Yes, if only you were sexier. If only you were more attentive. If only you bought her more things. Good relationships do not depend on ifs. They depend on trust, respect and mutual understanding between two individuals.

Besides, when will it stop – what if one day you are not beautiful enough and the next not loving enough? Our suggestion? Don’t blame your partner’s shortcomings on yourself.

 

“IT DOESN’T MEAN ANYTHING”

For your partner, maybe. But for you? When your partner cheats on you, the bond between the two of you is broken and building it back may never be an option. If your partner values your relationship, should he or she do something that doesn’t mean anything to hurt you? And by saying this, it is obvious your partner has no regards for other people’s feelings, especially yours.


‘HE CAN’T HELP HIMSELF. HE NEEDS HELP”

Ah, the Tiger Woods Defense. When the golfer was caught cheating on his wife with many, many women, he claimed that it was his addiction to sex that made him do it and off he went to rehab. Can you use the same excuse for your philandering partner? Probably not because there is no such thing as not being able to help yourself. Everyone is capable of making a decision. The decision your partner made was to cheat on you and hope you’ll never find out.

 

Bottom line? It takes two to be in a relationship but only one person can be blamed for being unfaithful – the cheating partner. So when it comes down to it, you should never blame yourself for the affair. Regardless of the reason – boredom, addiction, not getting enough attention at home. Because at the end of the day, it is ultimately the cheat’s decision to go behind your back.

 

HOW TO DEAL WITH A CHEATING PARTNER

  • BE CALM - It won’t help if you are screaming your lungs out at your partner.

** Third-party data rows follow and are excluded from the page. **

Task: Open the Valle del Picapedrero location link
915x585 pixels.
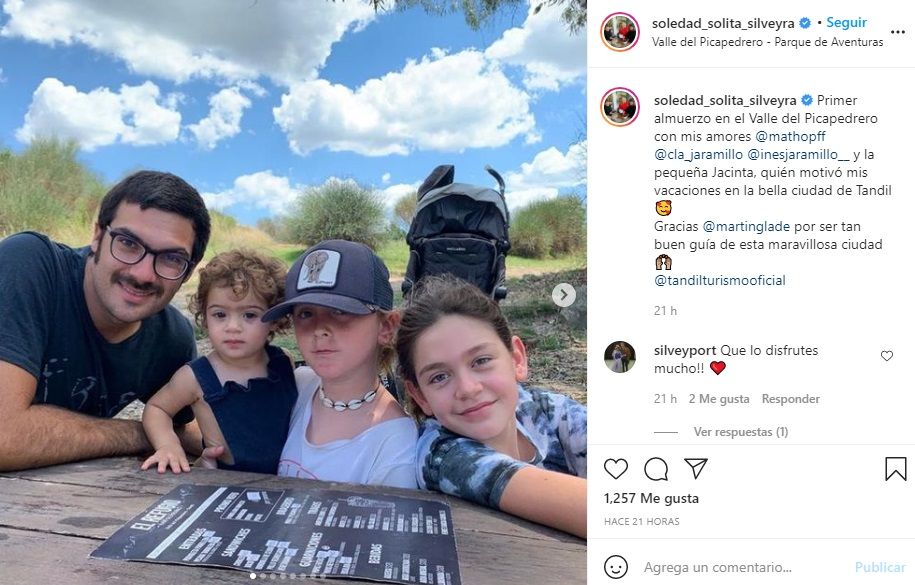Action: tap(767, 42)
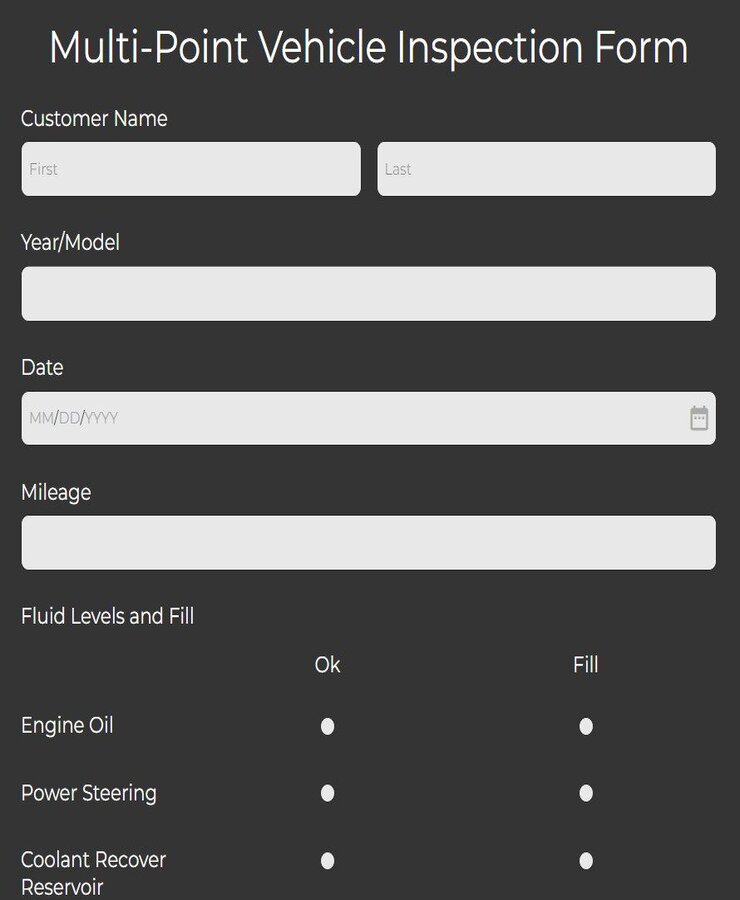Click the "Date" field label
740x900 pixels.
42,367
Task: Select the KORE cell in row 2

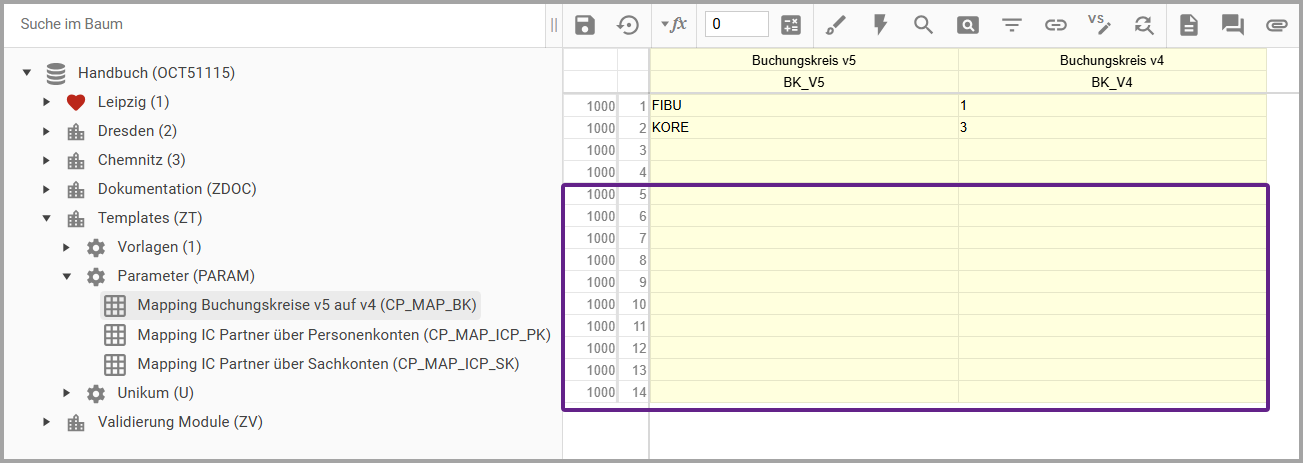Action: pyautogui.click(x=803, y=128)
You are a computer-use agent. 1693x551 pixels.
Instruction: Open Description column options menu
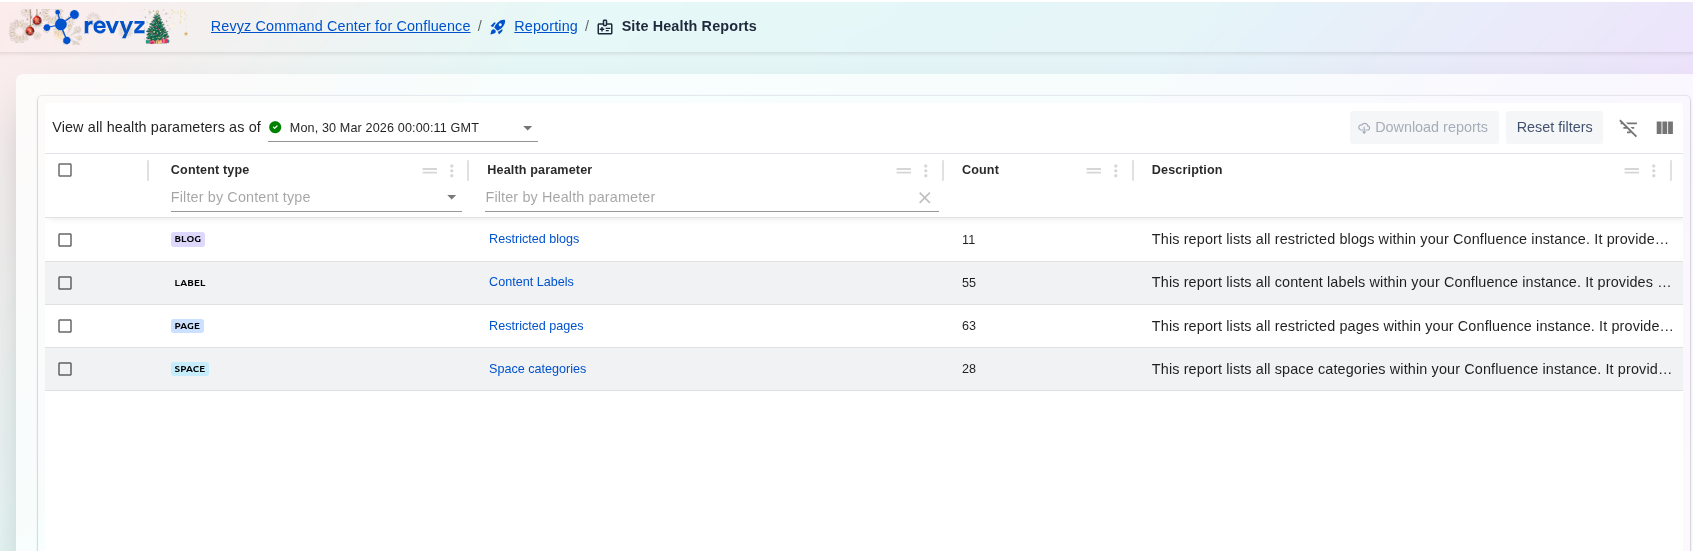1654,171
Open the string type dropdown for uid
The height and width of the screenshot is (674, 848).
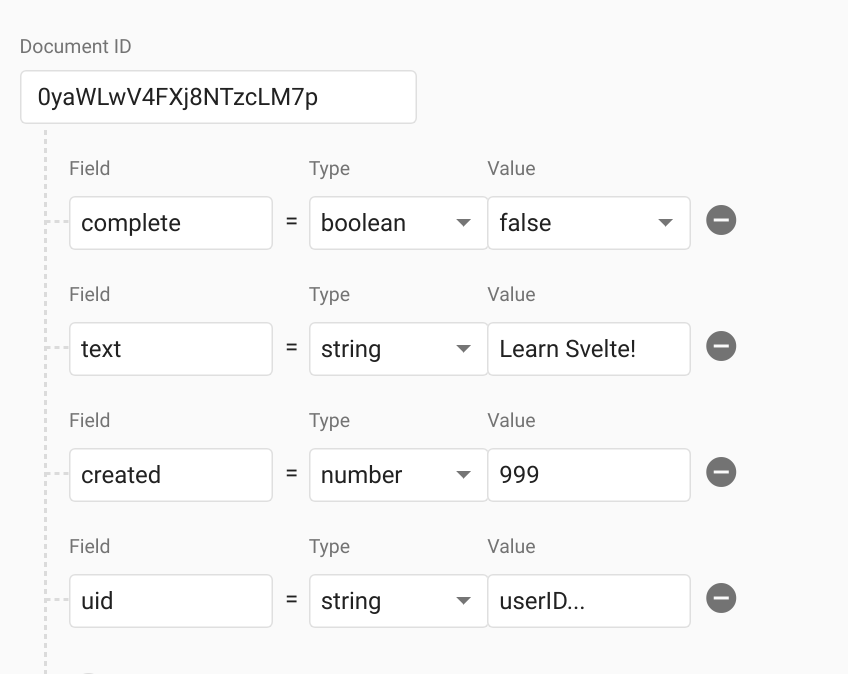click(x=398, y=600)
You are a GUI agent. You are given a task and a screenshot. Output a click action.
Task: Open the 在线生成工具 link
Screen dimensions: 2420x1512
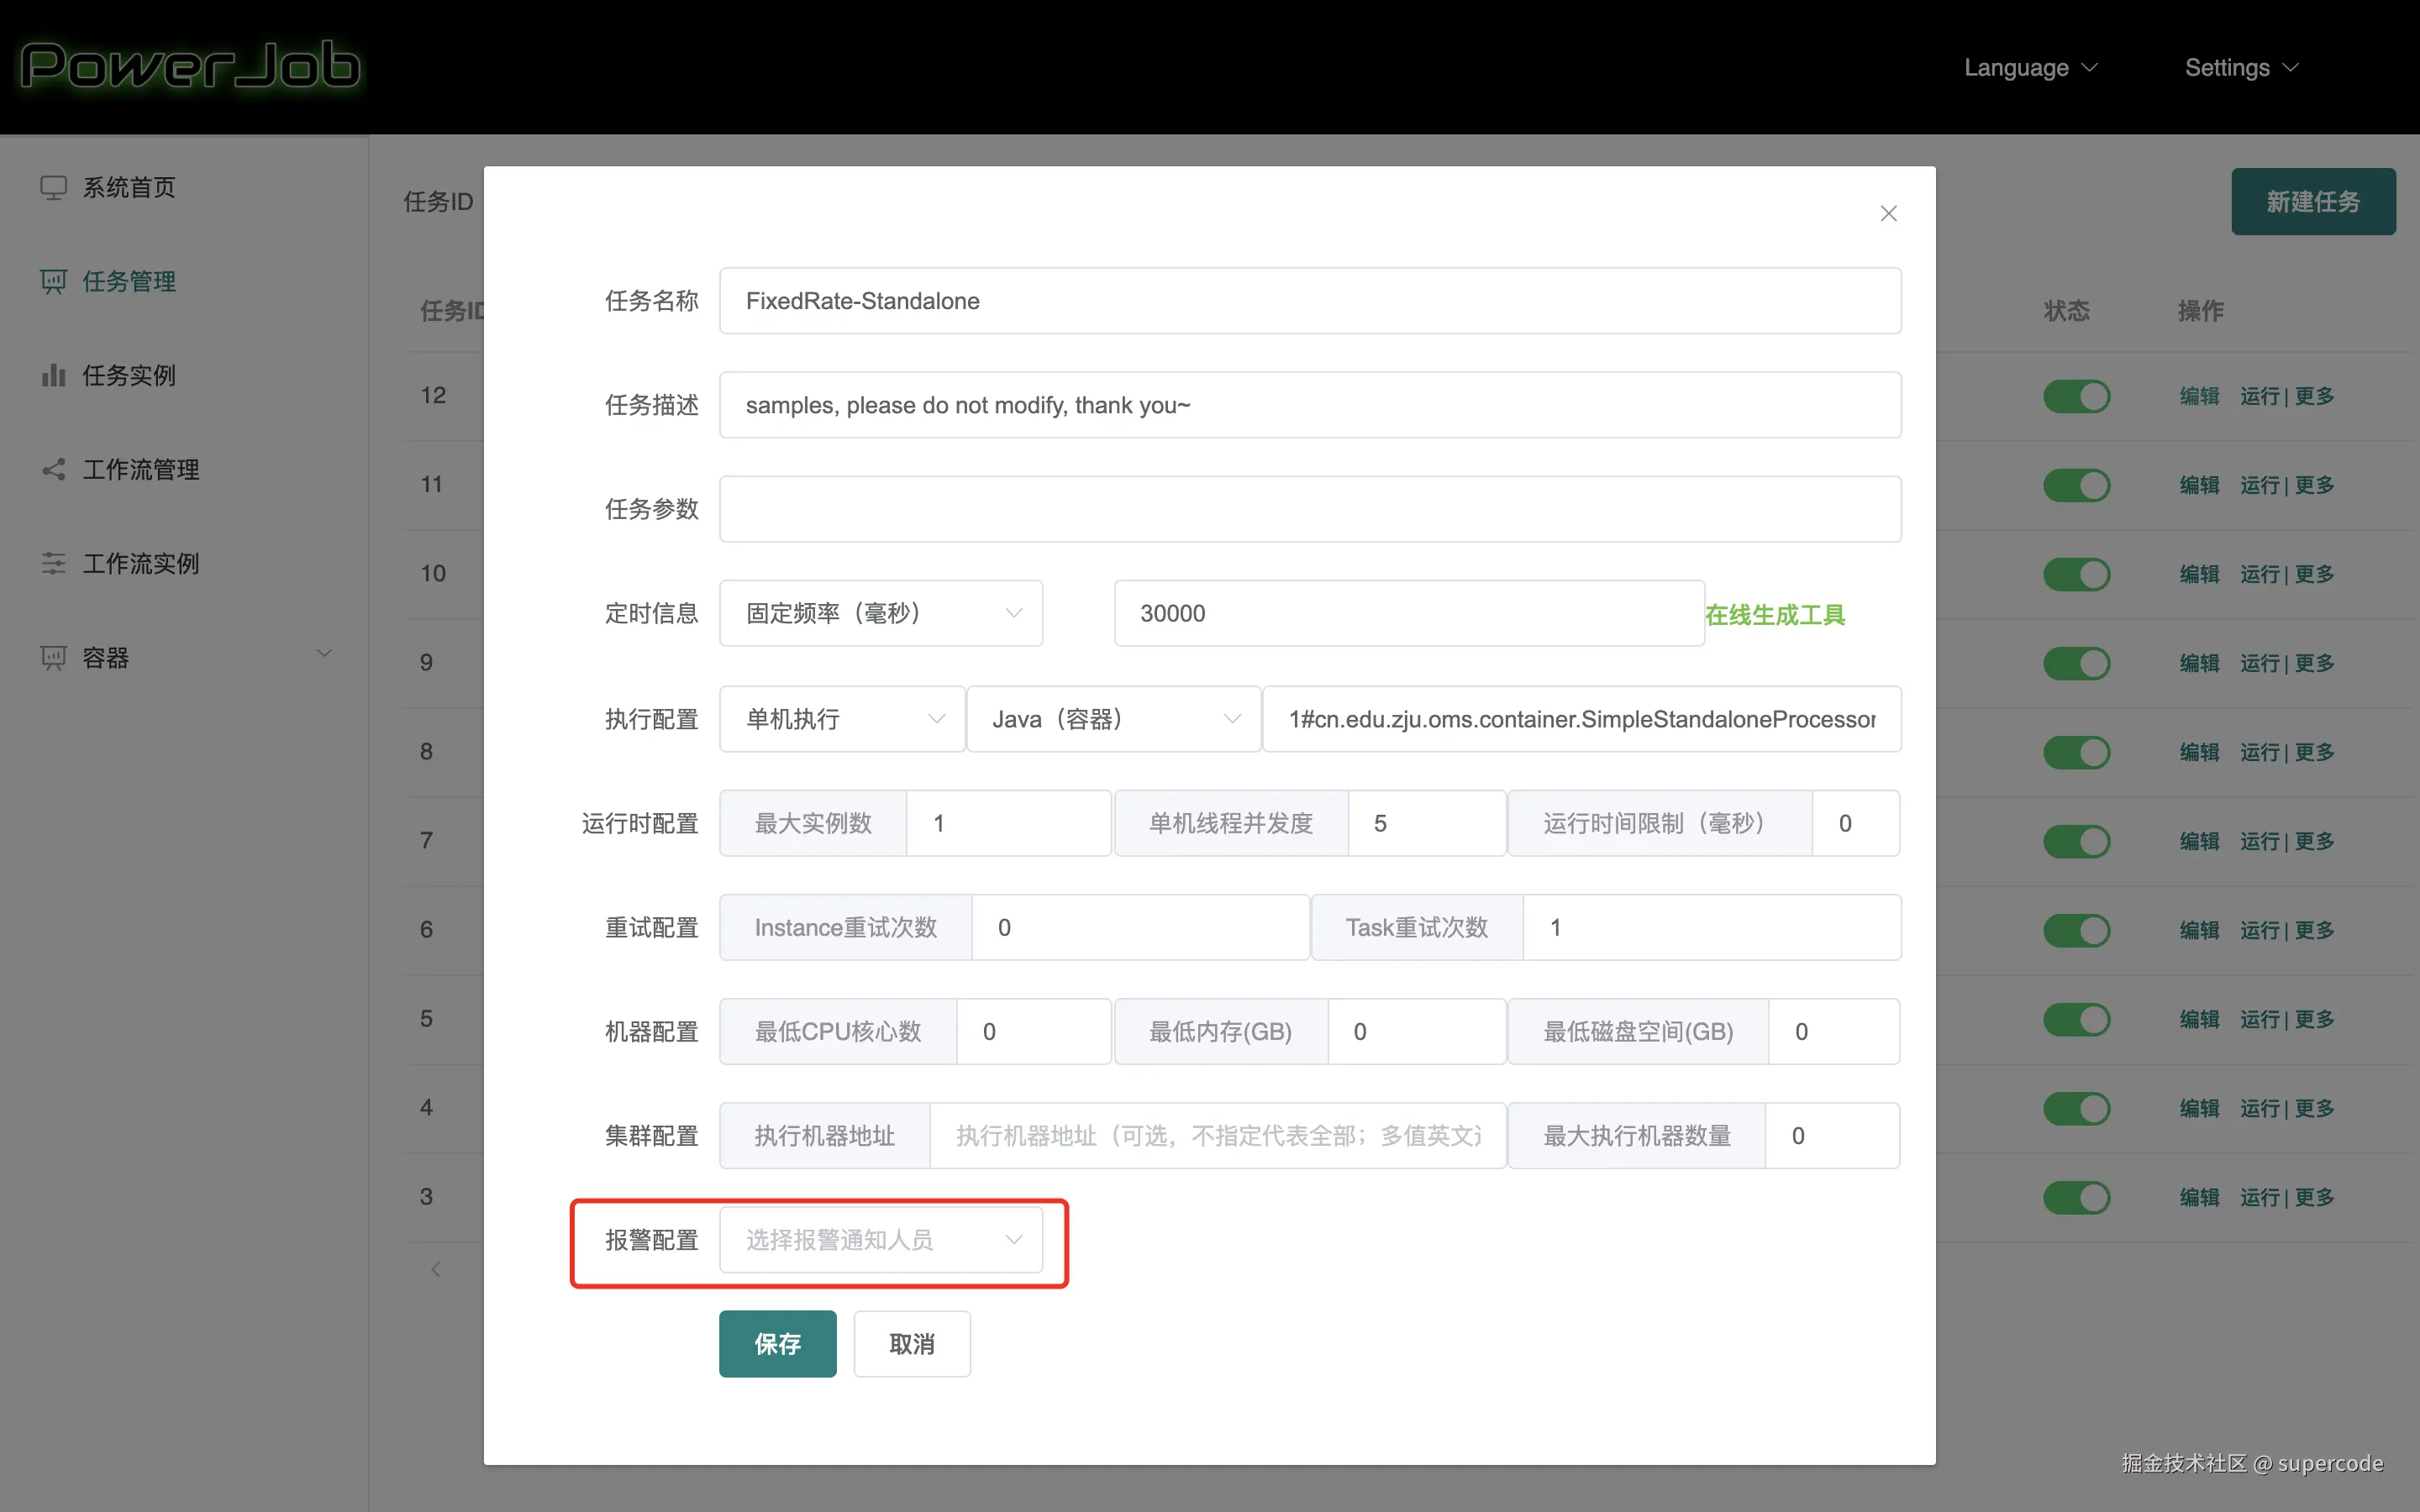pyautogui.click(x=1774, y=614)
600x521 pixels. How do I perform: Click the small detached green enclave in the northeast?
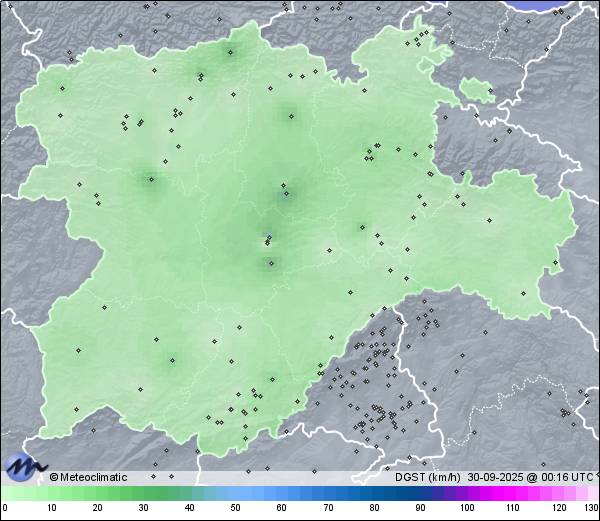477,90
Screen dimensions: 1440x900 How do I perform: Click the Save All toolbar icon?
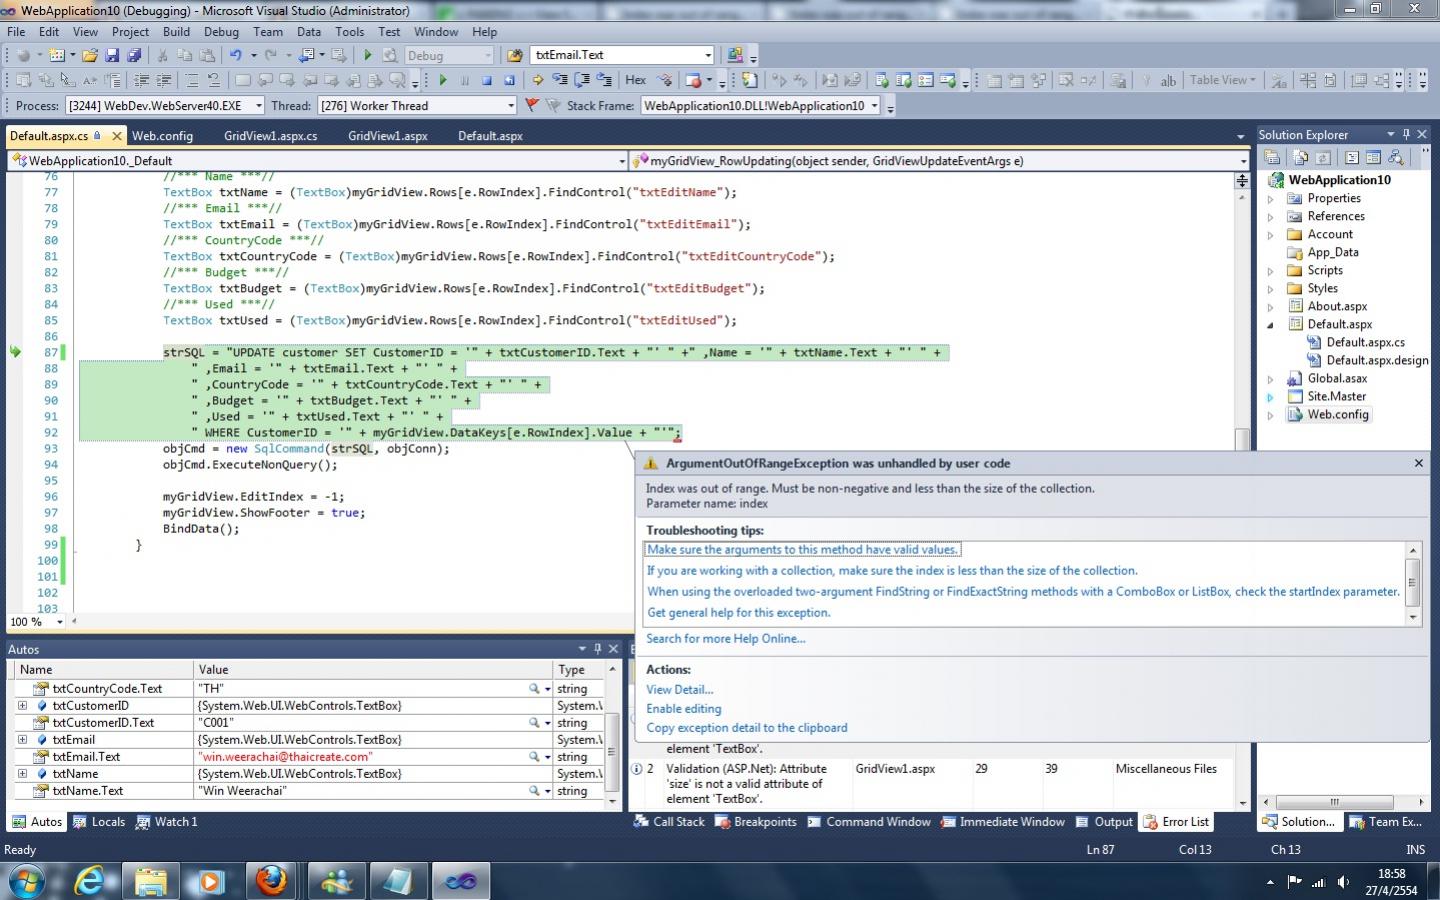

Also, don’t make any impulsive decisions. Take time to come to terms with the shock. Sleep over it and calmly think about your next move a day or two later.

  • KEEP BUSY - You will spend your waking hours thinking about this. Don’t brood over it and sink into depression. Keep yourself busy and think of ways to deal with the situation.

  • KEEP YOUR FRIENDS CLOSE - Here is where your friends will come in handy – whether it is to help you make the right decision or to just listen to you rant.

  • DON’T CONFRONT THE OTHER PERSON - As tempting as it may seem, don’t make it a point to meet the other person to ask why. This is only between your partner and you, so don’t make a spectacle of yourself by calling the other person names.